My personal view is that marginal ELCC makes sense to value additions and retirements, but fundamentally it's interaction with pay as cleared auctions is leading to dysfunction. "Marginal price signals" are a sacred form in the mind of the priestly market designers, but it's

Tweet 9/9

Anyway views my own, feel free to rip me apart here I'm still learning. DMs are open if you want to debate market design. /Done

Posted: 2026-02-02T02:41:00.000Z

Engagement: 15 likes, 0 retweets, 3 replies

Discussion (7 replies)

@Ember421 (4 likes)

My view is that the market system exists to get the resources online that are actually needed to provide the energy and capacity demanded. But given our broader economic system, this basically boils down to mechanisms to get stuff financed.

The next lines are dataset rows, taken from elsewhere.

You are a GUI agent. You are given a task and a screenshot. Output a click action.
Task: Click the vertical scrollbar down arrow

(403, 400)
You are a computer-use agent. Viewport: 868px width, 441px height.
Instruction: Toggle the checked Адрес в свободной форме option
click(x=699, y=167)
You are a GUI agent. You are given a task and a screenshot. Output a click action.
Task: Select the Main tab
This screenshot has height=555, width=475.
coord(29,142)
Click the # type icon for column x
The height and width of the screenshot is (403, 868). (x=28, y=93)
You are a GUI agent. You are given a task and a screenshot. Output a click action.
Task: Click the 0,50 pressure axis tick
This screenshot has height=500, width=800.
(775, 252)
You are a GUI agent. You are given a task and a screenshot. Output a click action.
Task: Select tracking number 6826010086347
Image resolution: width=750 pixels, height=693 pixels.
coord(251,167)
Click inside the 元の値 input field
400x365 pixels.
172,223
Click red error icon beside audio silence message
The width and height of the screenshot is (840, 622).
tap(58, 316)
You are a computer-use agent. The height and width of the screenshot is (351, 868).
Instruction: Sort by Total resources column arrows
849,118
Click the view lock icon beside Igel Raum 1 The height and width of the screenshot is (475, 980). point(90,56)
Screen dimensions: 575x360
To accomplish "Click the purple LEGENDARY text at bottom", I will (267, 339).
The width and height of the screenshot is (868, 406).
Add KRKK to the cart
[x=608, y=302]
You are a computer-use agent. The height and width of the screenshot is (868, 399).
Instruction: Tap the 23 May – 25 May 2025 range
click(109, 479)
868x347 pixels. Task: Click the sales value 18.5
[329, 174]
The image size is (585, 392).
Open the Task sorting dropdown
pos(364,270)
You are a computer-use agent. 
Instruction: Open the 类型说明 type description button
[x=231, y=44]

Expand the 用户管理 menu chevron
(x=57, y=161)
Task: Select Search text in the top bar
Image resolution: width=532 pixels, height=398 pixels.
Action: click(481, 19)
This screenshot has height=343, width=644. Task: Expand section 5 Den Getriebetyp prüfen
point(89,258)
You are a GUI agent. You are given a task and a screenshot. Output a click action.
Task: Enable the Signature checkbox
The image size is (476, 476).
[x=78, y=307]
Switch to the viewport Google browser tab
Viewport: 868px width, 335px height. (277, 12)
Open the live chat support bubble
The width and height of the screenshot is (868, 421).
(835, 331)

@Richard15322800 (3 likes)

What's been interesting to me in this winter storm was the feedstock issue. As you have coal->gas, now gas prices/demand are much more tightly correlated to demand/gen. Where once you had to fuels, you now just have increasingly one (and that one is harder to store)

@ChickenMon3000 (1 likes)

Sounds like we shouldn’t have gotten rid of coal

@BateGerald (1 likes)

All of this is downstream of the ix queue which exists to shred capital In a functioning system, the queue is a pipeline that allows supply to respond to changes in price, and get development going. Look at the queue, barely 20% of projects actually make it through

@tobe_duru (1 likes)

"welcome to the PJM rabbit hole"

@oldF500cfo

What is crazy is that PJM is sitting on one of the largest gas field in the world. They should be encouraging more cracking plants to consume ethane and use methane for power generation. Also need to put interruptible loads like crypto mining in place.